I’m sober, not drinking, and have no interest in offering or taking a body shot. Even if I did, I wouldn’t because there is no way I would want to explain it to Donna. Our relationship is in a good place, loving, and trusting, and there’s no reason to risk conflict for a drinking game. As the fire expands and contracts, people crowd in and move back. It’s almost too hot, then a bit cold, then too hot again. I’m aware of being in the wrong head space for this party. I grab my layers and wander off into the night.

The clear desert sky is full of stars. A sliver moon is about to set. I’m not tired and the night will be too long to crawl into the back of my Impreza just yet. I take a dawdly lap around the camp loop, pausing often to look at the sky. Several Sprinters and other camper rigs have lights on. It’s cold to be out, nice to have a warm place to hang besides a ruckus party. The thumping dance music, laughter, hoots and screams can be heard throughout camp. I look over and see the fire blaze high over the site’s parked vans.

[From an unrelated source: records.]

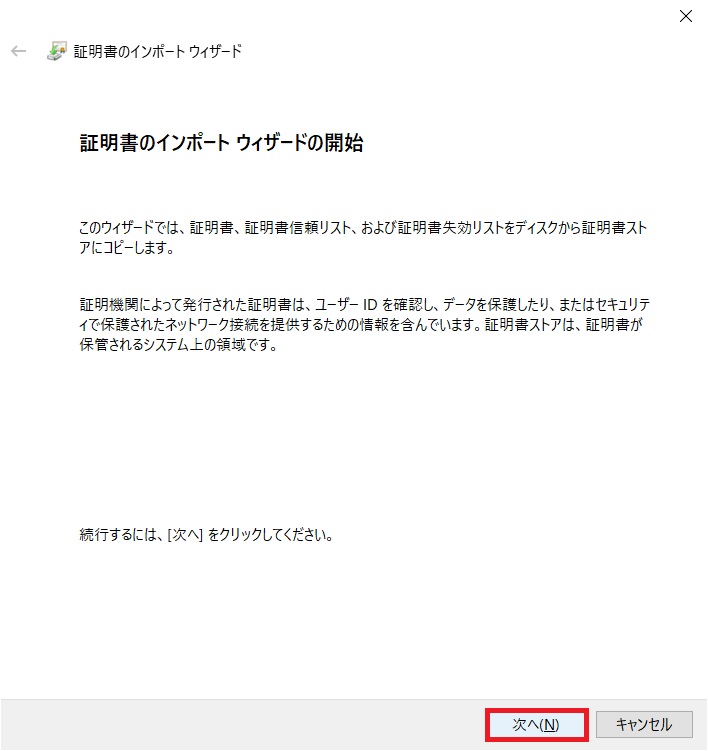This screenshot has width=708, height=751.
Task: Click the paragraph starting with このウィザードでは
Action: tap(363, 238)
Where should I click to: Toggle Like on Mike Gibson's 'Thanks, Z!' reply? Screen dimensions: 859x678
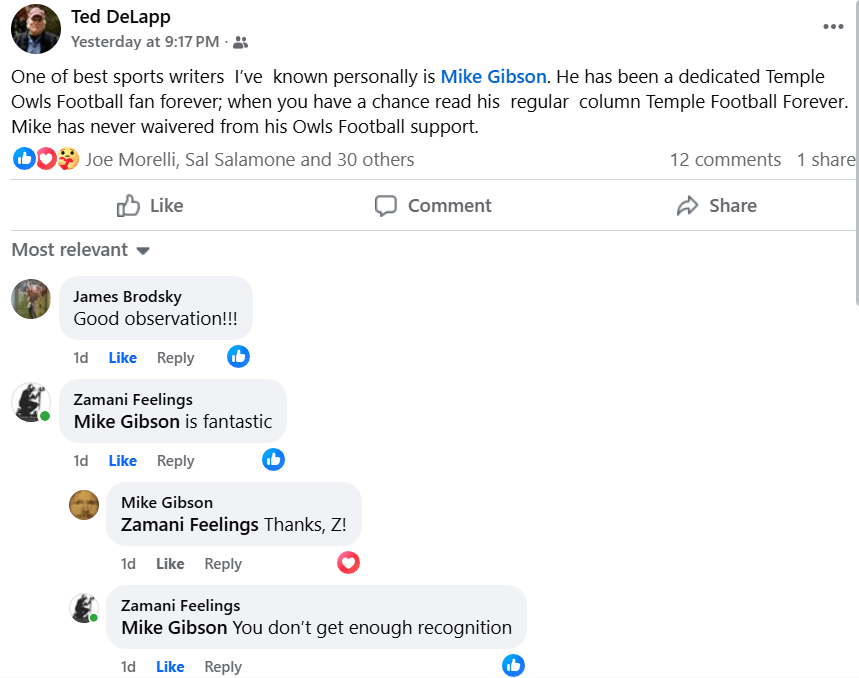pos(170,564)
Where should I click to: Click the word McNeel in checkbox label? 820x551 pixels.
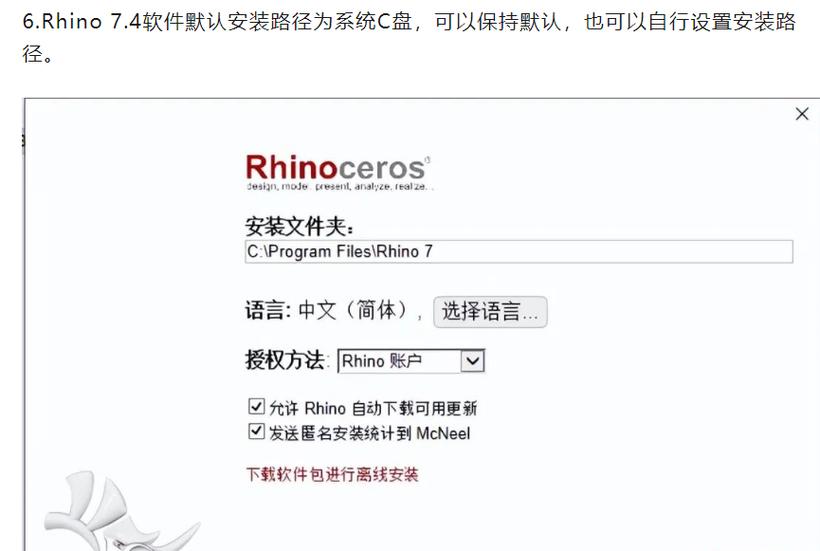pyautogui.click(x=443, y=433)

I’m happy to be here but also feel a bit out of place. There’s a youthful energy that I don’t feel. I’m also not sure how much I can climb. Climbing for me has always meant giving it all. I can just image how much worse my back would be if I took a lead fall. Yet I feel held by the red sandstone desert, by this lively inclusive community, and the need to live my monkey nature even if limited.

After a couple of laps around camp I’m drawn back to the fire. This time I shed my puffy but remain in multiple sweaters to regulate the fire’s temperature variance. Many drunk friends welcome me back to the fire with hugs.

Matt has an arm over my shoulder and says, “I gotta catch up on your blog.”
“I haven’t been writing.”
“Why not?”
I tell a partial truth. “Maybe I’m too happy hanging with Donna. Not enough suffering to be creative.”

The greater truth is that I prefer to write about what makes me most uncomfortable. But I don’t want to write about aging. It’s fucking boring and I have nothing to contribute that hasn’t been said again and again since the dawn of telling stories. And the thing that I find most heartrending involves my child. I understand when people in their 20s need to break from their parents and figure their shit out on their own. Yet the growing distance between us leaves a void that aches. How do I reconcile my respect for her right to make questionable choices with my fears for her well being? My jumbled feelings won’t settle into a narrative.

Now people around the fire are very drunk and making out with each other, but not really—not like lovers. It looks more like an adolescent kissing game, where people test smooch each other, then turn and kiss someone else. It doesn’t appear particularly sexual; there are no hands stroking the fun parts. It does look enjoyable. I wonder what it would be like to indulge in a kissing spree. There certainly are a lot of beautiful bodies. But what if a kiss isn’t good; that would be weird. And even if it is a good kiss, would it feel empty? With Donna, every kiss engages my heart. I leave the warmth and light again, for a long cold night in the back of my car.